To extract flavors and aromas from their botanicals, most gin makers soak their botanicals in neutral spirit - a process calle “maceration”. Some gin makers stop here, with the resulting gin being called an “infused gin” or a “bathtub gin”.
In order to make a cleaner, smoother gin, most gin makers distill this macerate in a pot still. This creates what is known as “dry gin” or “distilled gin”. Additionally, some distillers place botanicals inside a basket high up in the still where no liquid ever touches them. Rather, the extraction of the flavors and aromas is performed by the evaporated spirit as it blows past the botanicals inside the still.
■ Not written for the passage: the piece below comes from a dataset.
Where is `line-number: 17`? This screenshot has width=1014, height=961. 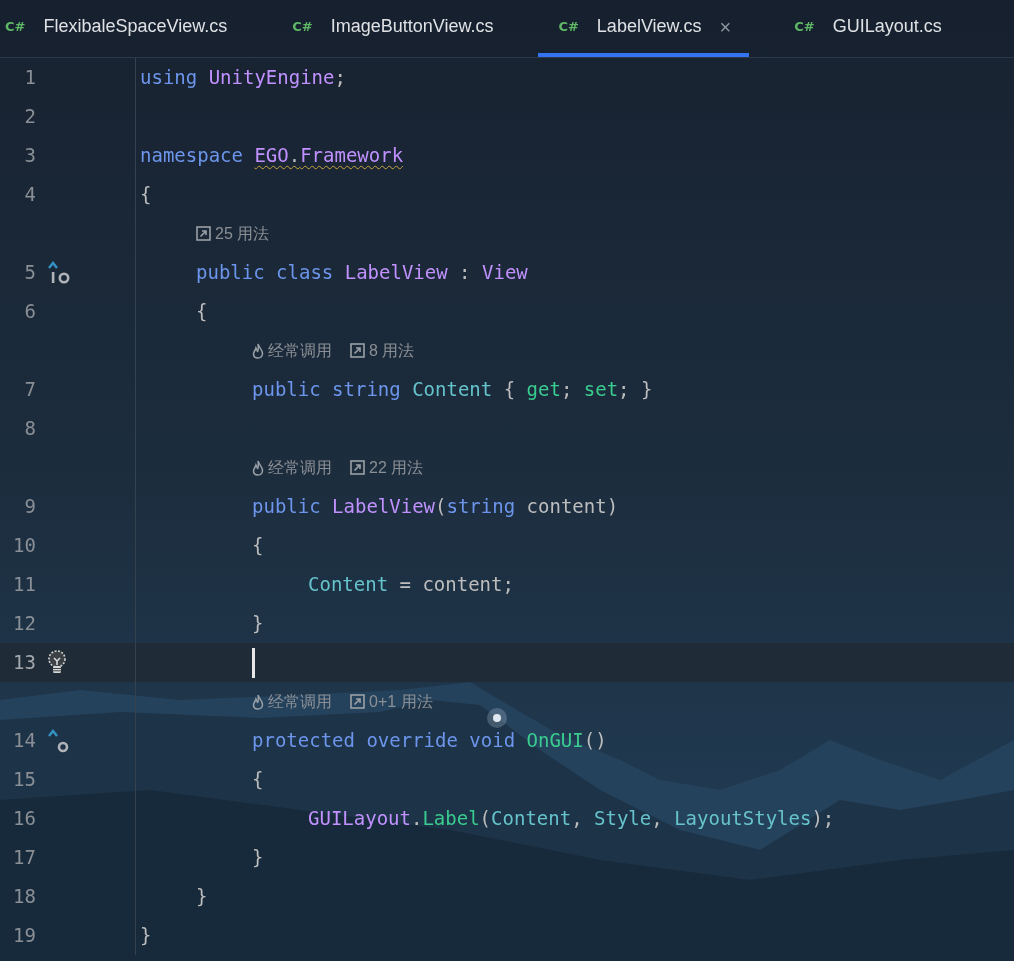 line-number: 17 is located at coordinates (24, 858).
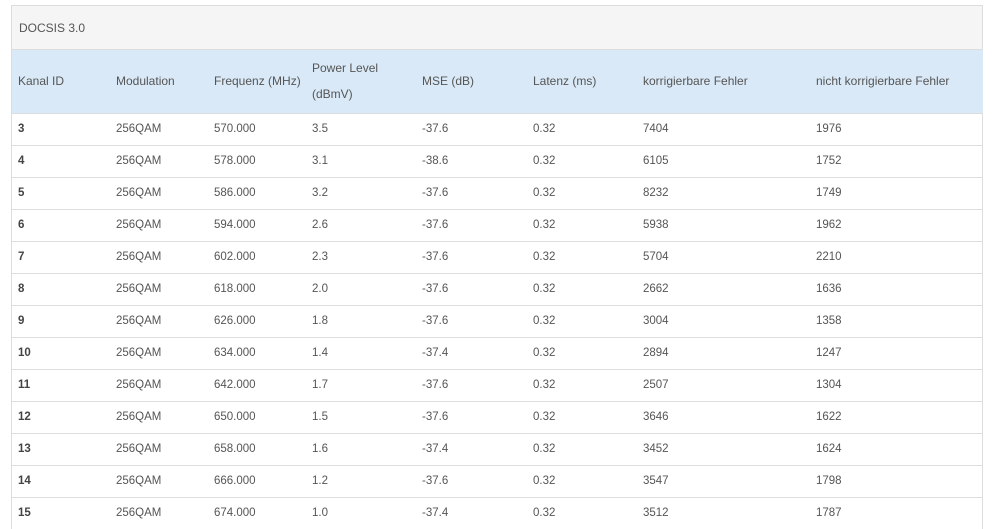  Describe the element at coordinates (235, 129) in the screenshot. I see `cell-frequenz: 570.000` at that location.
This process is known as “vapor extraction”.
To make Wheeler’s Wester Dry Gin, Santa Fe Spirits built a still unlike any other gin still: a combination of a direct steam injection still known to moonshiners as a “thumper” and a classic vapor extraction still used by few modern gin distilleries called a “carter-head still”. The resultant hybrid, for lack of a better name, is called “Botanicus Maximus”.
By utilizing both maceration and vapor extraction (depending on the preference of the individual botanical) Botanicus captures only the most perfect expression of each individual botanical for inclusion in Wheeler’s.